Record set

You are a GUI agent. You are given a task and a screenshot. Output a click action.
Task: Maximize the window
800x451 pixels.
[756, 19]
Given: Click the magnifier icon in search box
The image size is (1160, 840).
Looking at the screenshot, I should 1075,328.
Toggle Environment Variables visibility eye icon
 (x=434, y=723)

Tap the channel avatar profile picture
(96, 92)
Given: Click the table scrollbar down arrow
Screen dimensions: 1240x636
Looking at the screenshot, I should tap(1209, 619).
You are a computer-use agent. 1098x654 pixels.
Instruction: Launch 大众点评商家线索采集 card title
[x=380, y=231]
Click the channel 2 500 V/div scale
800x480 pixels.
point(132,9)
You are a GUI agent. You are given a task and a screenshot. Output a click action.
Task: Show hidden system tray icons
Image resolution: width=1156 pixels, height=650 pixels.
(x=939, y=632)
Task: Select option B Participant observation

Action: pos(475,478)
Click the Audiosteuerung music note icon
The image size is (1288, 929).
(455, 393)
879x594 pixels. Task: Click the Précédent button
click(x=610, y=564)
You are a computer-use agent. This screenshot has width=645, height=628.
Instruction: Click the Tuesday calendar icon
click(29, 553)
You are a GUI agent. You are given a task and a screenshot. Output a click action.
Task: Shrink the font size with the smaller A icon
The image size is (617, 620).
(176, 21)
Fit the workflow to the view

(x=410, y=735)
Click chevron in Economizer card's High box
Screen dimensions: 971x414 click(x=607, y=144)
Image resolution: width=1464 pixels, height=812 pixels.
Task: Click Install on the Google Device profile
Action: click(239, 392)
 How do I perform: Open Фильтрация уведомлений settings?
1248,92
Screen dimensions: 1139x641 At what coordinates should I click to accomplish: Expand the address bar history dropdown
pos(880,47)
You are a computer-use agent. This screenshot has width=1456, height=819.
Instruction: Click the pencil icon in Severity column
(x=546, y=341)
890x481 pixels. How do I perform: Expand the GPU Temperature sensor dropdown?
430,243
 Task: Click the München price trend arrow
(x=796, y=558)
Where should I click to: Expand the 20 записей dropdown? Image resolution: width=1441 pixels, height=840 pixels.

Aim
Reproduce every one of the records above verbatim, line for line, without altering any character.

Final result
You are a GUI agent. You are given a task and a screenshot. Output a click action.
Task: Maximize the window
800x451 pixels.
[756, 19]
Given: Click the magnifier icon in search box
The image size is (1160, 840).
Looking at the screenshot, I should 1075,328.
Toggle Environment Variables visibility eye icon
 (x=434, y=723)

Tap the channel avatar profile picture
(96, 92)
Given: Click the table scrollbar down arrow
Screen dimensions: 1240x636
Looking at the screenshot, I should tap(1209, 619).
You are a computer-use agent. 1098x654 pixels.
Instruction: Launch 大众点评商家线索采集 card title
[x=380, y=231]
Click the channel 2 500 V/div scale
800x480 pixels.
point(132,9)
You are a GUI agent. You are given a task and a screenshot. Output a click action.
Task: Show hidden system tray icons
Image resolution: width=1156 pixels, height=650 pixels.
(x=939, y=632)
Task: Select option B Participant observation

Action: pos(475,478)
Click the Audiosteuerung music note icon
The image size is (1288, 929).
(455, 393)
879x594 pixels. Task: Click the Précédent button
click(x=610, y=564)
You are a computer-use agent. This screenshot has width=645, height=628.
Instruction: Click the Tuesday calendar icon
click(29, 553)
You are a GUI agent. You are given a task and a screenshot. Output a click action.
Task: Shrink the font size with the smaller A icon
The image size is (617, 620).
(176, 21)
Fit the workflow to the view

(x=410, y=735)
Click chevron in Economizer card's High box
Screen dimensions: 971x414 click(x=607, y=144)
Image resolution: width=1464 pixels, height=812 pixels.
Task: Click Install on the Google Device profile
Action: click(239, 392)
 How do I perform: Open Фильтрация уведомлений settings?
1248,92
Screen dimensions: 1139x641 At what coordinates should I click to accomplish: Expand the address bar history dropdown
pos(880,47)
You are a computer-use agent. This screenshot has width=1456, height=819.
Instruction: Click the pencil icon in Severity column
(x=546, y=341)
890x481 pixels. How do I perform: Expand the GPU Temperature sensor dropdown?
430,243
 Task: Click the München price trend arrow
(x=796, y=558)
Where should I click to: Expand the 20 записей dropdown? Image resolution: width=1441 pixels, height=840 pixels.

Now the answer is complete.